Il presidente della Regione Lombardia Roberto Formigoni sottolinea invece le prerogative di questo governo tecnico: “Il governo nascerà con un programma ben preciso, esaurito il quale si potrà tornare alle elezioni”. Quanto ai ministri che saranno scelti dal presidente del Consiglio incaricato, “è chiaro che devono essere tecnici veramente tecnici”, ha dichiarato Formigoni, spiegando che “un tecnico non si è candidato mai alle elezioni, né intenderà farlo nel futuro, non possiamo trovare ministri tecnici che fra un anno si candideranno alle elezioni”.

Il presidente della Regione Sicilia Raffaele Lombardo sottolinea invece come nel futuro governo ci sia bisogno anche “di una persona che conosca la realtà del Sud. Per questo – commenta Lombardo – provo delusione sui nomi che si leggono in questi giorni sui giornali, nomi che hanno esperienza solo da Roma in su”. Lombardo ha anche spiegato perché il suo movimento, Mpa, abbia comunque dato sostegno al nuovo governo: “Abbiamo detto sì a Monti perché il Paese ha bisogno di una guida credibile che prenda delle decisioni anche impopolari, considerato che siamo al di là dell’orlo del baratro”.

Indicazioni precise rivolte al nuovo esecutivo da Niki Vendola, presidente della regione Puglia: “Bisogna intervenire sulla struttura della ricchezza, non solo per ragioni di giustizia sociale, ma anche per stimolare la crescita e ridurre il debito”.

La presidente del Lazio Renata Polverini giudica “molto rischiosa” la scelta di accorpare i ministeri della Salute e del Welfare. “Come Regione che vive il piano di rientro – ha spiegato Polverini – sappiamo quanto impegno questo Paese deve mettere per riportare la propria offerta sanitaria ad una condizione d’eccellenza e di tenuta finanziaria.
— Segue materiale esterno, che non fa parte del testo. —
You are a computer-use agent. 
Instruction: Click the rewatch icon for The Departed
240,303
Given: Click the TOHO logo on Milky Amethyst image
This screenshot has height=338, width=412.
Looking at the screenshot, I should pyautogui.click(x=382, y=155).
Il ministro uscente Ferruccio Fazio è stato attento e competente – ha aggiunto Polverini – e ha mostrato un particolare riguardo per le Regioni che attraversano la fase dei Piani di rientro economici”.

La presidente della Regione Lazio ha anche diffuso una dichiarazione congiunta, siglata insieme alla presidente della Regione Umbria Catiuscia Marini: “Ci auguriamo che, in questa fase di consultazioni per la definizione del nuovo esecutivo tecnico, si garantisca la giusta attenzione alla presenza femminile. L’auspicio – dicono ancora le due presidenti – è che la scelta di ministri, viceministri e sottosegretari, possa valorizzare figure femminili altamente competenti e qualificate presenti nel nostro Paese, sia nel mondo accademico che in quello delle professioni, donne capaci che possono dare un importante contributo al nuovo governo”.